Over the phone, Laura had told Iris that ever since meeting Erik and moving to New York City she no longer felt as if she
were in a state of limbo. Iris wondered about that. The last time she saw Laura was April. They had walked around Laura’s
neighborhood in Chicago, they had eaten German pancakes sprinkled with lemon juice and powdered sugar, they had gone to the
Art Institute to look at photographs by Julia Margaret Cameron. Iris had liked the work, and Laura had found it cloying, and
this reaction struck Iris as peculiar, as Laura had always been the idealistic, fanciful one. It was surprisingly cold that
day, and after the museum, both of them had felt listless. They wandered around the streets in Lincoln Park, looking inside
closed antique stores, at chandeliers and striped settees, mannequins in slightly shabby furs or discolored lace dresses.
At one point, Iris stopped and pressed her face against a window, fascinated by a still life with exquisite anatomical flowers.
The moribund perfection of the painting disturbed her, especially when she realized that the fly sitting on the tablecloth
wasn’t real. When she looked up, she saw Laura gazing at the empty street, a blankness in her expression which made Iris want
to touch her arm, say something to bring her back, yet she felt exactly as if she were watching Laura behind a pane of glass,
and she couldn’t speak.

By the time they arrived at Penn Station, Iris was trying to picture how Laura would look when she saw her, but the image
that kept appearing in her mind was Laura in her college days when she dyed her hair red and wore translucent, flowery skirts.

Then through the rush of the crowd to find Laura waiting for them in a trim blue coat, black boots, and stockings.
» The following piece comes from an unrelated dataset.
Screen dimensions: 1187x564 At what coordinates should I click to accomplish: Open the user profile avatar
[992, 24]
She wore
a sliver of a barrette in her dark bobbed hair, her hands covered with fur-lined mittens. She and Iris smiled at each other
tentatively, and Iris reached out to touch the black fur along Laura’s wrist. “Fake,” Laura pronounced, pulling off the mitten.
“I’m married,” she said, holding her hand out to Iris. Everyone looked at the plain silver band on her finger.
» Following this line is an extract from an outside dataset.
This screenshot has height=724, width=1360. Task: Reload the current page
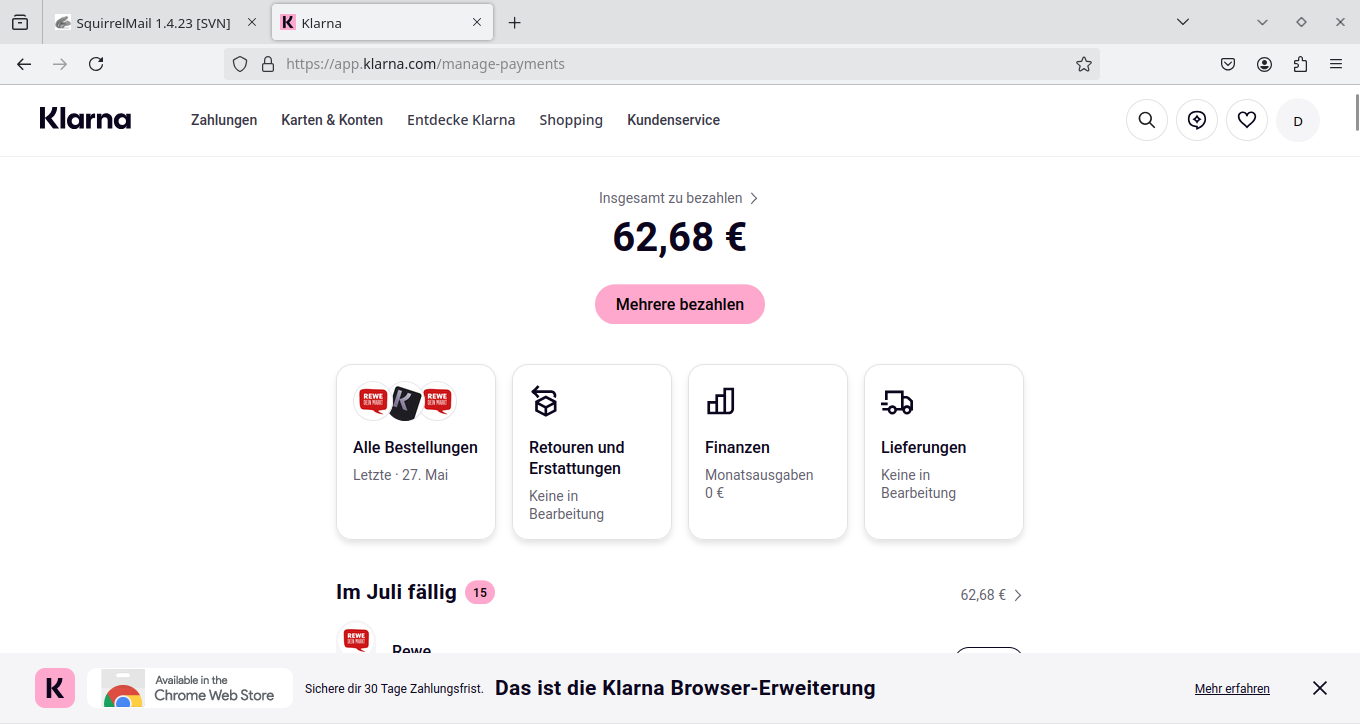[x=96, y=64]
“You’re kidding,” Iris said. “You must be insane!” There was a pause during which she felt everyone looking at her, and she
became confused, a sharpness in her voice which she hadn’t intended. “Oh, but I mean it in a good way,” she said quickly,
reaching out to hug Laura. “Congratulations!”

Erik stood silently watching. He had the look of an insomniac, with his slack, unshaven face and drooping hazel eyes. The
beige coat he wore was both too short and too wide, probably purchased without fuss at a thrift store. Iris thought his smile,
when he did smile, seemed more like a smirk. She didn’t think they would have much to say to each other.

She wondered if Jeremy suffered any pang of heart at the news. He had never said anything to Iris, but she knew he was secretly
in love with Laura. She watched him now as he pressed Laura’s hand, his eyes a deep liquid brown. “I’m happy for you,” he
said, such kindness in his voice that Iris had to believe it was true.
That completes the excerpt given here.